A ascensão de mulatos gerava reação, e Thales de Azevedo observava que, no seu tempo, só mulatos eram xingados de pacholas, isto é, de pedantes ou esnobes. Ou seja: numa sociedade pautada por boas maneiras e status, a sinalização de que alguém passara do ponto na afirmação de sua própria elegância era um dedo na ferida de quem estivesse inseguro por causa das origens humildes. De alguém que, como Juliano Moreira, se esforçava para tornar seus méritos muito visíveis.

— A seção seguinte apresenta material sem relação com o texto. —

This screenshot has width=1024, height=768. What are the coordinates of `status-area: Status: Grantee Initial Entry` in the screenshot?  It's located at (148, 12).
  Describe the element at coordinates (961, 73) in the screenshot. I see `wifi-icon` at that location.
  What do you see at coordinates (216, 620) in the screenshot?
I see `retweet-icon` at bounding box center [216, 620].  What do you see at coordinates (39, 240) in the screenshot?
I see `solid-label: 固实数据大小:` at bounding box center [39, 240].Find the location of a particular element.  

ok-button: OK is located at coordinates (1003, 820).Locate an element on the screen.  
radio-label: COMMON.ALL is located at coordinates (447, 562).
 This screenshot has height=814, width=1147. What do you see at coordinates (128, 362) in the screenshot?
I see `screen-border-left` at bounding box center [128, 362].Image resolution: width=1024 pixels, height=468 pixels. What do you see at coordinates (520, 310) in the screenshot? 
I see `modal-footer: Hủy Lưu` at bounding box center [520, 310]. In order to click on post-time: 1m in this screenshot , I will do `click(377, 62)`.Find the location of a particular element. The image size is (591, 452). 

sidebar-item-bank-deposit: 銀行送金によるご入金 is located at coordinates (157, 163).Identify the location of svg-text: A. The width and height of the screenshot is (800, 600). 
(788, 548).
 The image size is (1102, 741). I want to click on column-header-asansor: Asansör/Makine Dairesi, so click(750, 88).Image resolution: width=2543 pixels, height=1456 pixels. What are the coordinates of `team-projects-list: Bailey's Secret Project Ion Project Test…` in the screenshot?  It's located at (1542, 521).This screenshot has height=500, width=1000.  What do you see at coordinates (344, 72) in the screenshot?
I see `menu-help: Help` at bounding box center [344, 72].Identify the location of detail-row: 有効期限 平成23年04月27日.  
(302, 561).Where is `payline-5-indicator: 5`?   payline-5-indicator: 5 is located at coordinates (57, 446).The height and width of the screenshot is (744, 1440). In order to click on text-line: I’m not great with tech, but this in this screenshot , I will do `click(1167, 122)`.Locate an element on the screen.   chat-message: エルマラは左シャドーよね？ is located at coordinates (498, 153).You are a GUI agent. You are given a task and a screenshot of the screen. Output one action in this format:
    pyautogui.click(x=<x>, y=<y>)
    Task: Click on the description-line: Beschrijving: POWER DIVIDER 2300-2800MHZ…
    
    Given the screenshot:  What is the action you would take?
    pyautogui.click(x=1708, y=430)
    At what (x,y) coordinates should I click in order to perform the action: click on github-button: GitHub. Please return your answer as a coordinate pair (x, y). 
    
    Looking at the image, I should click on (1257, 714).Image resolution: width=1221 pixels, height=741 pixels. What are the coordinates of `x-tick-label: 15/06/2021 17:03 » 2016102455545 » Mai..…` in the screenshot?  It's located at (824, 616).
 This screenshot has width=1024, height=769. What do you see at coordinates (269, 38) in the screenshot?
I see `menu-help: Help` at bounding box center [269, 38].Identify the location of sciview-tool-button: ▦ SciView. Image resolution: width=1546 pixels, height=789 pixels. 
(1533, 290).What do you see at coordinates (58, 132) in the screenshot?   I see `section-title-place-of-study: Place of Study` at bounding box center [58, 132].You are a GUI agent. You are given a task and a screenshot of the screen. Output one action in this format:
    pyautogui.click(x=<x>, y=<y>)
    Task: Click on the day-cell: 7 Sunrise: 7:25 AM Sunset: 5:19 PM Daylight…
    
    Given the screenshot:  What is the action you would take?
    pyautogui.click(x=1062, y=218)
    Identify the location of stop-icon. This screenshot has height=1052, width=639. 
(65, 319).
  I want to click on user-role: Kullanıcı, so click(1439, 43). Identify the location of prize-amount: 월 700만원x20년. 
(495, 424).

Provavelmente, havia pacholas de todas as cores, mas somente os escuros eram vulneráveis. E a condenação dos pedantes como negros boçais, no Sermão da Sexagésima, caía como uma luva para humilhar o homem de cor que quisesse exibir seus dotes oratórios.

Os brasileiros de origem africana têm mais gerações de Brasil do que tantos brasileiros brancos que se concentram nas regiões de maior IDH. Decerto não há causa única para isto; mas pensar as distintas bagagens culturais ajuda. Vejamos, por exemplo, o estado de Santa Catarina: é o mais alemão do Brasil, e o seu maior homem de letras é Cruz e Souza, preto filho de escravos. O Brasil tem um belo rol de intelectuais mulatos para nos orgulhar. Se tudo fosse tão simples quanto pretendem os defensores do fantasmagórico racismo estrutural, o vale catarinense seria um prodígio acadêmico e artístico.